Dans un article du Figaro, le Dr Marie-France Le Heuzey, pédopsychiatre à l'hôpital Robert-Debré à Paris, est formelle : « La télévision et les jeux vidéo, en abreuvant de stimuli violents des jeunes déjà vulnérables en raison d'un environnement familial ou social difficile, majorent leur attrait pour la violence. Or ce sont les enfants qui ont déjà des problèmes aigus d'agressivité qui risquent d'être le plus affectés par ce phénomène omniprésent dans les médias. »
Seulement voilà, une récente enquête prouve que la violence dans les jeux vidéo n'est pas systématiquement responsable des comportements agressifs des personnes qui y jouent.
En effet, l'étude conclue que la violence générée dans les jeux vidéo serait traitée par le mécanisme de la mémoire qui emmagasine et traite l'information en termes d'imagerie visuo-spatiale. Fonction complexe multiple incluant autant l'ensemble des connaissances (langage, mathématique, musique, etc.) que les processus qui permettent leur apprentissage et leur manipulation (association, rétroaction, traitement de l'information, etc.). Elle dépend donc de structures ou de sous-systèmes complexes au niveau du système nerveux central.

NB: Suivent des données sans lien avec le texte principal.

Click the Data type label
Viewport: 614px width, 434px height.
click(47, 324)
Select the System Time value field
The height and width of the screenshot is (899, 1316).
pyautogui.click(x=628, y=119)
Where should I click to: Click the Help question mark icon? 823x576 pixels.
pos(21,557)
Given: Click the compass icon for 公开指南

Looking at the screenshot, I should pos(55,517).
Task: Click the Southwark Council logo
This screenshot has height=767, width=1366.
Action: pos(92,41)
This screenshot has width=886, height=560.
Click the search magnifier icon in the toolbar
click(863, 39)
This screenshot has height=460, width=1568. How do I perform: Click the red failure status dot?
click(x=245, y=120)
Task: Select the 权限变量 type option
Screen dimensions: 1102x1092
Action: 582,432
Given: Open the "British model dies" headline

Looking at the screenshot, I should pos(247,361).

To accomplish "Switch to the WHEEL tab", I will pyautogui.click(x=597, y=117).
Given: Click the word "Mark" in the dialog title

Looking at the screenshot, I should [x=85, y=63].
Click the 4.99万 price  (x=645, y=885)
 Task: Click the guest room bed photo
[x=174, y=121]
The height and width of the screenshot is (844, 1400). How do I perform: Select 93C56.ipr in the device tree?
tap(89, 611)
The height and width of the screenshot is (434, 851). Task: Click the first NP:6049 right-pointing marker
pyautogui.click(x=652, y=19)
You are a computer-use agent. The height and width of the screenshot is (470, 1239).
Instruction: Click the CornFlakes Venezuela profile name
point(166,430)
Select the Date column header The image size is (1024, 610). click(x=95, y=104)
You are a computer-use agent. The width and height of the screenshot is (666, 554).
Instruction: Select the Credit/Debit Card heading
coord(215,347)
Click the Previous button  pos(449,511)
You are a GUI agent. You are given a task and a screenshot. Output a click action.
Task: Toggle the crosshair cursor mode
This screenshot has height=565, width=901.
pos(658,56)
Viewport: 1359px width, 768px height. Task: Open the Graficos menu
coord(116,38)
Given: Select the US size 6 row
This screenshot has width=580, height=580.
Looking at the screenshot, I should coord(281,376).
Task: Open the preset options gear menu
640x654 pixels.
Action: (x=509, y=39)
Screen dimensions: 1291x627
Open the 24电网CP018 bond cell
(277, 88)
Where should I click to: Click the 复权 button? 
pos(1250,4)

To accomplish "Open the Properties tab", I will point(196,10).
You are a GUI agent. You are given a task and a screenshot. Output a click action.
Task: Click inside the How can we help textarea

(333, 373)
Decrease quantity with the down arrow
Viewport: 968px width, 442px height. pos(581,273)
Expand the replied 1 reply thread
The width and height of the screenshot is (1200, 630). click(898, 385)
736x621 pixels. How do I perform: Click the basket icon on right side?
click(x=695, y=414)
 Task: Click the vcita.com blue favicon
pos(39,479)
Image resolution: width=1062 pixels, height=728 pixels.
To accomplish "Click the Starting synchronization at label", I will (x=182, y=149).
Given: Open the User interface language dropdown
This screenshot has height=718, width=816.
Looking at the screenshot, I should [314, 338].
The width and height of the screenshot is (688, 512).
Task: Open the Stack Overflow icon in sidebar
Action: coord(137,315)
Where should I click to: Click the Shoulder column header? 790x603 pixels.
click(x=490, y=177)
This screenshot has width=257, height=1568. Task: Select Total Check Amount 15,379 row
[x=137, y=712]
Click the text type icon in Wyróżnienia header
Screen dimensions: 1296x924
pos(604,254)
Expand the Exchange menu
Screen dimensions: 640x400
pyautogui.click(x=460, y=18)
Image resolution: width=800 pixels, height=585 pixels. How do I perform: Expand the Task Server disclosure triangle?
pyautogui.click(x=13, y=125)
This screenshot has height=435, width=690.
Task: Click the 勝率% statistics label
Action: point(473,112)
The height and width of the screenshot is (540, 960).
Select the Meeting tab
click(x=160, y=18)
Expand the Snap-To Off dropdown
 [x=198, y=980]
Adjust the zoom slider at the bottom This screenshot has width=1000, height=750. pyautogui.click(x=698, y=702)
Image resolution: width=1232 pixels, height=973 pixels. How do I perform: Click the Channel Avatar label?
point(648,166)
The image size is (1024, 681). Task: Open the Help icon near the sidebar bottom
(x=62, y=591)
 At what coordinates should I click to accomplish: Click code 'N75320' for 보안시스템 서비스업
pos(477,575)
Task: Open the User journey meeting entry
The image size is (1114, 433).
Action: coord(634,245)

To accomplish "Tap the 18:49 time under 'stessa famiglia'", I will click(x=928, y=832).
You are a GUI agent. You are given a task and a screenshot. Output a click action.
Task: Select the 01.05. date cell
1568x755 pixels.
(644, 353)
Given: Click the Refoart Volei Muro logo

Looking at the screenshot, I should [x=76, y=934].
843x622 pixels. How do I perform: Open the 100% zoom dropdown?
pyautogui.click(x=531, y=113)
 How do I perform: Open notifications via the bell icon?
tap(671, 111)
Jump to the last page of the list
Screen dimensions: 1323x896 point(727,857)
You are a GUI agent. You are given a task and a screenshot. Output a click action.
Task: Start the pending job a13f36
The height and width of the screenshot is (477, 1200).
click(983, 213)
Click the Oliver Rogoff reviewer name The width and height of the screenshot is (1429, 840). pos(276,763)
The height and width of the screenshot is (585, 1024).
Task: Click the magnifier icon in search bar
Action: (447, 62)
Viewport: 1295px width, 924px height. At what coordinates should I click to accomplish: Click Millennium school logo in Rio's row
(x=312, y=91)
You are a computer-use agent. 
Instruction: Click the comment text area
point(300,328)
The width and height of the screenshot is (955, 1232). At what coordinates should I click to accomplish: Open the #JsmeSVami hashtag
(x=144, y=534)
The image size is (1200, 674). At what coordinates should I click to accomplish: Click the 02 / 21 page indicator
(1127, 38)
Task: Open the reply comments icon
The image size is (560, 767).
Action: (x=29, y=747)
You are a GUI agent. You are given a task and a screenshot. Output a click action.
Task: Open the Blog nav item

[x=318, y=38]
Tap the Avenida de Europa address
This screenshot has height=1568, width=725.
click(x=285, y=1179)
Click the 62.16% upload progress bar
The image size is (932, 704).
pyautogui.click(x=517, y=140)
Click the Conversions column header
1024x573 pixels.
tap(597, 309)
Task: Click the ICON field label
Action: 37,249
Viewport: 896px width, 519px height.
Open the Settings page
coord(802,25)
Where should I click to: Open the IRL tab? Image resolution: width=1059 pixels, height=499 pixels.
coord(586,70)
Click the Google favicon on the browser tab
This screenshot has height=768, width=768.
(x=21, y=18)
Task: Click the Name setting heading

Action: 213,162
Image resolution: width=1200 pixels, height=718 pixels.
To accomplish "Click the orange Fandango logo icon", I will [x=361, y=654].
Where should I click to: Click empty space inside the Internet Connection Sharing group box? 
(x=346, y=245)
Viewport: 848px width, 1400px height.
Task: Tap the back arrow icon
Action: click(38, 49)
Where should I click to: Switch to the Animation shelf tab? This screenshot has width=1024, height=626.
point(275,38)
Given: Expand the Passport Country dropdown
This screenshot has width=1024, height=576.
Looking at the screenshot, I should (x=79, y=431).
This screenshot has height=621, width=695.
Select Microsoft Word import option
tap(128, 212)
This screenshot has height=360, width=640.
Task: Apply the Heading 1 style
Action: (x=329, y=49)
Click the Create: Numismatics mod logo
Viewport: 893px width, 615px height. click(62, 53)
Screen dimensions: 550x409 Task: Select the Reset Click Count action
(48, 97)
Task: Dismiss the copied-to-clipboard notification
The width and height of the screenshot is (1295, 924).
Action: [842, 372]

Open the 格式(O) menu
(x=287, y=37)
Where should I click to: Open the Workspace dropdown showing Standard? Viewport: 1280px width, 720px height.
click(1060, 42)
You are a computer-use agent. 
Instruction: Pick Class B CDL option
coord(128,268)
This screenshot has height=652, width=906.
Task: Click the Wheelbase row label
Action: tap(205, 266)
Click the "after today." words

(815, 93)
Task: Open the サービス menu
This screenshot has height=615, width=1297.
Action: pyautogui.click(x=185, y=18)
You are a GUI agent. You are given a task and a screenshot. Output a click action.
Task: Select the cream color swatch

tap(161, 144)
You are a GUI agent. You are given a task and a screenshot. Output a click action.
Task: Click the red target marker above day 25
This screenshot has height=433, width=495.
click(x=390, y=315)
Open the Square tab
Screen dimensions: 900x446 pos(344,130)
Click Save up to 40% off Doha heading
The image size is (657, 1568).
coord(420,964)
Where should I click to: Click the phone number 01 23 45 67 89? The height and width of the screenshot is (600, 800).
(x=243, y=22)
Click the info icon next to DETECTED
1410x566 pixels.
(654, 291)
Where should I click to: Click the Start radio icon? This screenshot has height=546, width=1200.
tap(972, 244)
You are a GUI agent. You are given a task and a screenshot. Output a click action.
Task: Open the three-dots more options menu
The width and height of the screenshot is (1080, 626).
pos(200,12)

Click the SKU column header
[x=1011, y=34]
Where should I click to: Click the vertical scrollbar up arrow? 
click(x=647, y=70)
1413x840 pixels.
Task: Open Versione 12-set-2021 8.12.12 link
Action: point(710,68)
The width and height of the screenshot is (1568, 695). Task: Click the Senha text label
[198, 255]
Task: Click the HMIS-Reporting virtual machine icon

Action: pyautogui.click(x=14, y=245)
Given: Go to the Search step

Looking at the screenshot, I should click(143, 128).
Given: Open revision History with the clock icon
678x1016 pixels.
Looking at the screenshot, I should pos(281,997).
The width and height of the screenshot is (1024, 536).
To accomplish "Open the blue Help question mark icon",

Cela amène donc les chercheurs à déplacer le débat du côté visuo-spatiale que du côté de l'augmentation du comportement violent.
En effet, la mesure effectuée dans les cas, révèle que le système visuo-spatiale est plus sollicité coginitivement après une séance de jeu et serait donc plus responsable par là, d'un comportement violent par la suite.
Il devient donc nécessaire pour les studios de création de se pencher sur les coûts et bénéfices d'une telle approche dans les jeux violents.